You can enter the Euro zone, but
there is no exit mechanism
out of it. That is why we, like Denmark, could have the option not to abandon our national currency, even though we are a member of ERM II. The Euro zone has lost its prestige and the accession of Bulgaria and Croatia has only a reputation goal. Countries, such as Hungary, the Czech Republic and Poland firmly refuse to join this monetary union.
Dr. Shteryo Nozharov, Economist and lecturer at UNWE:
We took the right step
The structure of the Bulgarian economy is outdated and Bulgaria's entry into the Euro zone would guarantee a more sustainable development
Throughout the process of Bulgaria's application for ERM II, there has been a line of expert debates on the risks and shortcomings related to the country's future membership in the Euro zone. We can group the risks and potential disadvantages as follows:
1.Bulgaria must look after its national interest, as do Great Britain (even leaving the EU), Denmark, the Czech Republic, Hungary, Poland, which refrain from joining the Euro zone
It is very wrong to think by analogy, as many media commentators do. For example, the UK is the tenth largest exporter of goods in the world, has a very high GDP. It is an economic community of connected markets in itself, especially if we count the 53 countries of the Commonwealth of Nations. Denmark's GDP per capita is about 60% higher than the EU average. The country produces and exports oil and gas to the North Sea. It has a number of world-leading high-tech companies in the field of industrial electronics and robotics. The Czech Republic, Hungary and Poland have an average of 80% of the EU average GDP per capita at purchasing power parity. They have a modern structure of their economies, which allows them for a systematic economic policy. None of these countries is economically similar to Bulgaria and the analogy with them is frivolous.
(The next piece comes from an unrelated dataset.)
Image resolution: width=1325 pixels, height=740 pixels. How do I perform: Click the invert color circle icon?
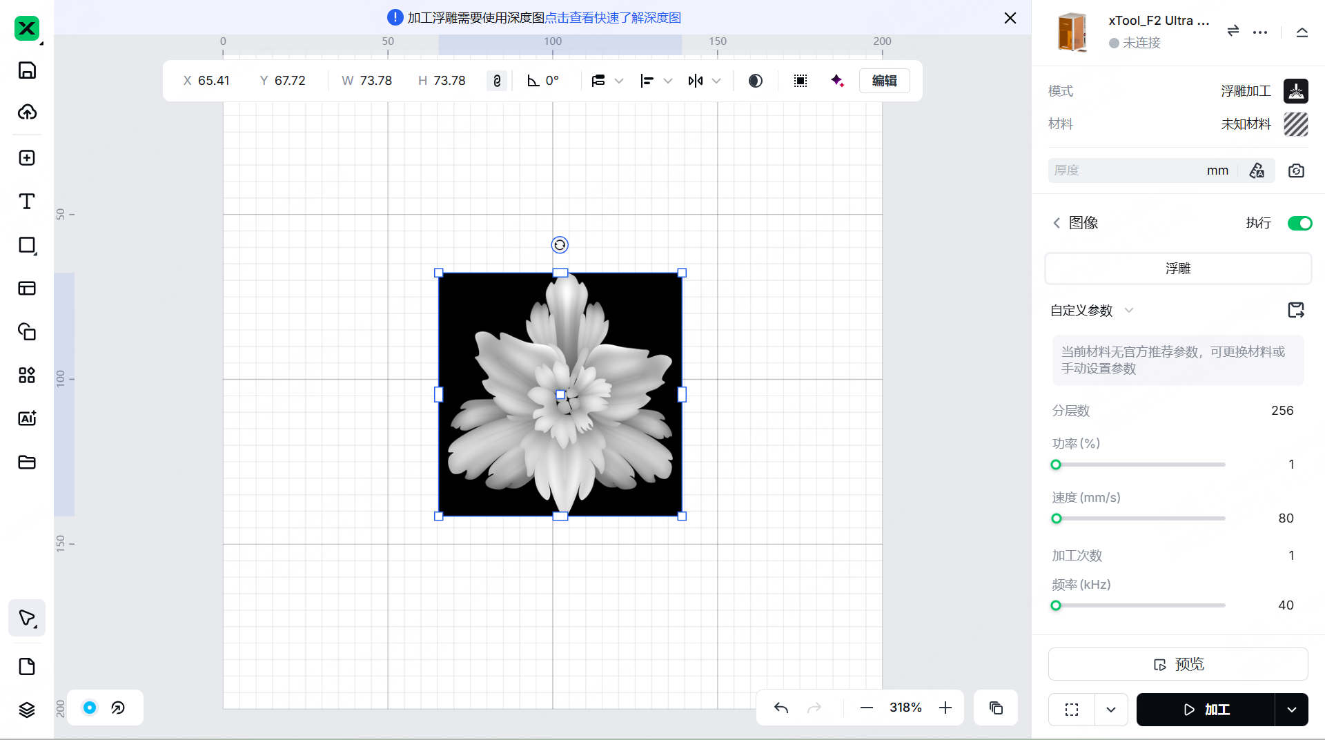pos(756,81)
2.The currency board has more benefits for a country like Bulgaria than the Euro zone (potential loss of monetary sovereignty)
With the outdated structure of Bulgaria's economy, pursuing an effective monetary policy is an illusion. This can only happen as an element of an overall economic policy, which requires a viable and high-tech GDP structure. Second, no country has its own reserves to face a strong currency risk shock on its own. And the effectiveness of possible currency diversification is a myth against the pros of the world's second most widely used currency, the euro. Third, the thesis that the competitiveness of the Bulgarian business can be supported by the devaluation of the national currency is untenable - we are not doing that now, either. Fourth, Bulgaria will in any case be increasingly constrained in its economic policy by the strengthening of the economic and monetary union (EMU) even outside the Euro zone.
3.The Euro zone has an uncertain future and could fall apart
Firstly, the collapse of the Euro zone would lead to the collapse of the Schengen area, which would make the EU largely meaningless. Second, global markets need at least two or three reserve currencies, and there is no substitute for the euro after the pandemic. The digital economy, built by multinational companies and shareholders, does not need fragmentation of asset valuations in each country individually.
I support the rapid accession of Bulgaria into the Euro zone. I believe that the outdated structure of the Bulgarian economy and the processes in the EMU of the EU outline this as a step in the right direction for a more sustainable development.